No images, no documents

PipeStructure is intentionally narrow: it takes one Text input. To structure an image or a PDF page, run an upstream extraction step (e.g. PipeExtract or a vision PipeLLM) and feed its text output into PipeStructure.

Output Multiplicity

Use bracket notation in the output field to control how many items the LLM should return:

  • output = "Review" — exactly one item.
  • output = "Review[]" — the model decides how many.
  • output = "Review[3]" — exactly three.

See Understanding Multiplicity for the full picture.

Examples

Structure free-form text into a typed object

[concept.RestaurantReview]
description = "A structured restaurant review extracted from prose"

[concept.RestaurantReview.structure]
restaurant_name = { type = "text", description = "Name of the restaurant" }
overall_rating  = { type = "integer", description = "Overall rating from 1 to 5" }
highlights      = { type = "list", item_type = "text", description = "Standout positives" }
complaints      = { type = "list", item_type = "text", description = "Issues mentioned" }

[pipe.structure_review]
type = "PipeStructure"
description = "Turn a free-form review into a RestaurantReview"
inputs = { review_text = "Text" }
output = "RestaurantReview"

Structure a list of objects

[pipe.structure_review_batch]
type = "PipeStructure"

PROBLEM REQUIREMENTS –
Continue the PipeStructure documentation from its last line onward.

PROVIDED MATERIAL –
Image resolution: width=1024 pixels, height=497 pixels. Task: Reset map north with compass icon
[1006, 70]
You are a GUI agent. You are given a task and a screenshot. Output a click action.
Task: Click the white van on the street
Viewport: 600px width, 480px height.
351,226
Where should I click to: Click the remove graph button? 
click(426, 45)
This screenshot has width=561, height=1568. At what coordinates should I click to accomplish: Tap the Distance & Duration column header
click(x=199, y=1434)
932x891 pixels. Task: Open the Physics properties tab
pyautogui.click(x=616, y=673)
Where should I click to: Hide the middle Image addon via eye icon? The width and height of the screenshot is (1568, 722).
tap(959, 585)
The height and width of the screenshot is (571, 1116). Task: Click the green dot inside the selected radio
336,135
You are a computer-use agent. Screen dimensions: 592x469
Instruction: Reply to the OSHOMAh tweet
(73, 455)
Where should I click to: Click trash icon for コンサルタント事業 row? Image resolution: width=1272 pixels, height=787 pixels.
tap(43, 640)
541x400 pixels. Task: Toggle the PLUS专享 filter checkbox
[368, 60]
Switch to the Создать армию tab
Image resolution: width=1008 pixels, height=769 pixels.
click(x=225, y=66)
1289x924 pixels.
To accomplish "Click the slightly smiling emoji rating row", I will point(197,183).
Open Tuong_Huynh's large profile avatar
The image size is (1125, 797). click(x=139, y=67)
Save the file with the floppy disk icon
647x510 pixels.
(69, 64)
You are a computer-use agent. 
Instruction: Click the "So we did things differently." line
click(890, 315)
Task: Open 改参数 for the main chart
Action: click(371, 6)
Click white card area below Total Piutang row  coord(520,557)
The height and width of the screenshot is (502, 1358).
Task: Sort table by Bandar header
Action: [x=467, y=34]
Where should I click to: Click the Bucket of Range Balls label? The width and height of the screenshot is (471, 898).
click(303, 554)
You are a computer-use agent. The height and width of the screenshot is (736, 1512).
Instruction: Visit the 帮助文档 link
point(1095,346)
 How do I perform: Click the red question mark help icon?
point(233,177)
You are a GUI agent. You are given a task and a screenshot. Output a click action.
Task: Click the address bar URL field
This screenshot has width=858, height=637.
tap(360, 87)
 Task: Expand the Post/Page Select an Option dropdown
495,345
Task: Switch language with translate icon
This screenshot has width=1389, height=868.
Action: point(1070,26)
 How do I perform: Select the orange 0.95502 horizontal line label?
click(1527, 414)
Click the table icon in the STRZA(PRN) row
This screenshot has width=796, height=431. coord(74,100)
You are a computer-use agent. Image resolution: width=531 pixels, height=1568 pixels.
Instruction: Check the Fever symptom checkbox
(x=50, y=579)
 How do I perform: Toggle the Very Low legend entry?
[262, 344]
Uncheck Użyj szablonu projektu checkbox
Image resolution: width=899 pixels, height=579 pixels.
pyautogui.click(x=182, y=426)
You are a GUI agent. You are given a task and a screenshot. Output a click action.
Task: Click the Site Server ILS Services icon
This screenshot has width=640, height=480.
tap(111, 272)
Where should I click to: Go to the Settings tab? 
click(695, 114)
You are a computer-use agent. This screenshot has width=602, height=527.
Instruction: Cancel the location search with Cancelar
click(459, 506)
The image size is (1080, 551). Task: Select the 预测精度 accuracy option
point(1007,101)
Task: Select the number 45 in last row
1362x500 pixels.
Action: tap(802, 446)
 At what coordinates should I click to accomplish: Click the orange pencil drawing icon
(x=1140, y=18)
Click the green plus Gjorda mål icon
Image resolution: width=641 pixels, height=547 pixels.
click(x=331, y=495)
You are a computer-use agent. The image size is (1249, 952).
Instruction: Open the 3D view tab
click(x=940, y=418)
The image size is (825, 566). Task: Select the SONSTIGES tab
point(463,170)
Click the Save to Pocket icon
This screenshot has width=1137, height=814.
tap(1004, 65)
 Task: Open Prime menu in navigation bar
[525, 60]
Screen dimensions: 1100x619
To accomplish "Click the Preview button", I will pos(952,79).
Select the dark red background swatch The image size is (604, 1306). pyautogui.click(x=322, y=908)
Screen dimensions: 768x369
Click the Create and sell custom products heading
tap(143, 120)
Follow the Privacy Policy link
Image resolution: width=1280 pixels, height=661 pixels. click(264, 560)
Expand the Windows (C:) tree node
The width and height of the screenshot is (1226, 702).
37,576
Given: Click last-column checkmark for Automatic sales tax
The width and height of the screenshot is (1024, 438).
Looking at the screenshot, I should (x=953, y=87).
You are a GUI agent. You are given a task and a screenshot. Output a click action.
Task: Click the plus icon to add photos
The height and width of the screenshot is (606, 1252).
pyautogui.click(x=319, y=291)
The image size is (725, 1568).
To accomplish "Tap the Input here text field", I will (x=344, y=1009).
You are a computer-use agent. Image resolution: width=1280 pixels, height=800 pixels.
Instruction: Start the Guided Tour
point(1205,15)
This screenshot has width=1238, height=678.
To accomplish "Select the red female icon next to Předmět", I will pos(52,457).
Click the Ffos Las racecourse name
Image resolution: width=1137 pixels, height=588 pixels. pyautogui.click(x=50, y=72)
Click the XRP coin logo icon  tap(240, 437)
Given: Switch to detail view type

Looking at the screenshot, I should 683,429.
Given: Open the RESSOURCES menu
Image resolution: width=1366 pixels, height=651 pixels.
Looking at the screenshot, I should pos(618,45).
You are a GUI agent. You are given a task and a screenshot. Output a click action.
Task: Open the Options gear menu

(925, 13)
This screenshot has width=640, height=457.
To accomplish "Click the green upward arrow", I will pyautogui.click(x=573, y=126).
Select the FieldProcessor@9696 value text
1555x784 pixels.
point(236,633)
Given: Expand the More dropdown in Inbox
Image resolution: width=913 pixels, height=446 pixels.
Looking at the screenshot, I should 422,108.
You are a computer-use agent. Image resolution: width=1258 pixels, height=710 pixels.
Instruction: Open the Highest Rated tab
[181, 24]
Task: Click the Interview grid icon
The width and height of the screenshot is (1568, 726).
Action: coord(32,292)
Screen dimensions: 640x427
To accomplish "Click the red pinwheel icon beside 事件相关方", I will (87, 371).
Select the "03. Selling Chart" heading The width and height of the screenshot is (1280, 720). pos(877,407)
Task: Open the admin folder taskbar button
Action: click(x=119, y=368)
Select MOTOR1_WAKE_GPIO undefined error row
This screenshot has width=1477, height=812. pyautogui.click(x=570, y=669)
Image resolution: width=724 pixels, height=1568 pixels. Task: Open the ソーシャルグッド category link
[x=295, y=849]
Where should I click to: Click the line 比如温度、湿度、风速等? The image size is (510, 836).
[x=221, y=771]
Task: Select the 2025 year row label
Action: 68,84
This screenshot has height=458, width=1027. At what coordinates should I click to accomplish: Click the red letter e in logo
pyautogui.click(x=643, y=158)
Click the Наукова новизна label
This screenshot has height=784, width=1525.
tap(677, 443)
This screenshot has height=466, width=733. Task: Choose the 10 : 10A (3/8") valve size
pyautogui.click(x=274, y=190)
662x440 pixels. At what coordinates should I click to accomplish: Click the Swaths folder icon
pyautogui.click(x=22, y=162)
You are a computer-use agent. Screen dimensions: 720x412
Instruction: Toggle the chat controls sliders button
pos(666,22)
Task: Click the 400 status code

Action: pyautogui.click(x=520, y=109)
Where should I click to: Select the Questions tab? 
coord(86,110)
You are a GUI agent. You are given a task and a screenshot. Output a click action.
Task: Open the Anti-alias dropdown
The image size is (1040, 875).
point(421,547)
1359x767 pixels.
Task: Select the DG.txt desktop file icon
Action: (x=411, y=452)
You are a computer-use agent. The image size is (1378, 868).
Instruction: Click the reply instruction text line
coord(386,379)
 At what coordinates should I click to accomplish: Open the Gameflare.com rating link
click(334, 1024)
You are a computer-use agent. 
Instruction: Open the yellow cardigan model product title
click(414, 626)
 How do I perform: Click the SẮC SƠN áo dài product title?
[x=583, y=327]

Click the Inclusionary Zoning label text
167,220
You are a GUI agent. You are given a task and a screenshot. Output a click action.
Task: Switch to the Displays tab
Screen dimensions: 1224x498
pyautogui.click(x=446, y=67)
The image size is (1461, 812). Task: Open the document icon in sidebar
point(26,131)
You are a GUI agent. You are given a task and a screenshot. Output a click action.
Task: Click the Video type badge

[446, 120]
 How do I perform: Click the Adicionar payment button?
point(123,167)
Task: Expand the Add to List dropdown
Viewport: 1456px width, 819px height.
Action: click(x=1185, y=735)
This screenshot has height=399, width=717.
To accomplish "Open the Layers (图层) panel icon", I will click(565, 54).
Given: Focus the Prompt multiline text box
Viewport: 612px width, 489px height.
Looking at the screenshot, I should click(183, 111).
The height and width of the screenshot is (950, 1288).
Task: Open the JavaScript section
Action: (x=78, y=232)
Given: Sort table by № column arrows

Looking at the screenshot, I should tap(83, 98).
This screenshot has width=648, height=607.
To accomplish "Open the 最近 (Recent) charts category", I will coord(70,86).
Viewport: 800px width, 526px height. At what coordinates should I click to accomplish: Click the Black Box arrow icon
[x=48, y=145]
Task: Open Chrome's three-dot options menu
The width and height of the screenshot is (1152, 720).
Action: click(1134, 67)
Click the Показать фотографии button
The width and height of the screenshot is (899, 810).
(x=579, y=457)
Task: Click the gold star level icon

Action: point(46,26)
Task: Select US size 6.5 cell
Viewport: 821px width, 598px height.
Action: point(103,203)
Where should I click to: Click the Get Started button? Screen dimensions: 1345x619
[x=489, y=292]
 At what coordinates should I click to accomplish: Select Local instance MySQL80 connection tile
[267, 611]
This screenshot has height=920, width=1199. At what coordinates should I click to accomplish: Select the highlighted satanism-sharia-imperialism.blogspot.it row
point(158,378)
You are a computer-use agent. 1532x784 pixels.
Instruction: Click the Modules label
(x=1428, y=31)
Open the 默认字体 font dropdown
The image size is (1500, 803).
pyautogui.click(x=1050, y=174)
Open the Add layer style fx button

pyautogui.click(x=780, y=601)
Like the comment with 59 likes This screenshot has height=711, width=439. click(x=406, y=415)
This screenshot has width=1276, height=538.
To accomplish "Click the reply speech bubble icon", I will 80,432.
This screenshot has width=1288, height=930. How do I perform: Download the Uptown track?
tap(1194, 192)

REPLY TO THE EXERCISE –
description = "Extract one or more reviews from a transcript"
inputs = { transcript = "Text" }
output = "RestaurantReview[]"

After a document extraction step

PipeStructure shines as the second stage of a sequence whose first stage produces text from a non-text source.

[pipe.invoice_to_record]
type = "PipeSequence"
description = "Read an invoice PDF and turn it into an InvoiceRecord"
inputs = { invoice_pdf = "Document" }
output = "InvoiceRecord"
steps = [
  { pipe = "extract_invoice_text", result = "invoice_text" },
  { pipe = "structure_invoice",    result = "invoice_record" },
]

[pipe.extract_invoice_text]
type = "PipeLLM"
description = "Read the invoice PDF and produce a faithful textual transcript"
inputs = { invoice_pdf = "Document" }
output = "Text"
prompt = """
Read this invoice and produce a faithful textual transcript of every line item, total, and metadata: @invoice_pdf
"""

[pipe.structure_invoice]
type = "PipeStructure"
description = "Turn the invoice transcript into an InvoiceRecord"
inputs = { invoice_text = "Text" }
output = "InvoiceRecord"

Pick a different model for the structuring step

[pipe.structure_review_premium]
type = "PipeStructure"
description = "Use a stronger model for tricky structurings"
inputs = { review_text = "Text" }
output = "RestaurantReview"
model = "@default-premium"

When to reach for PipeStructure

  • You already have text and you want it as a typed object.
  • You want a deterministic boundary between "writing prose" and "filling a schema" — for example to make the prose call cheaper, or to swap the structuring model independently.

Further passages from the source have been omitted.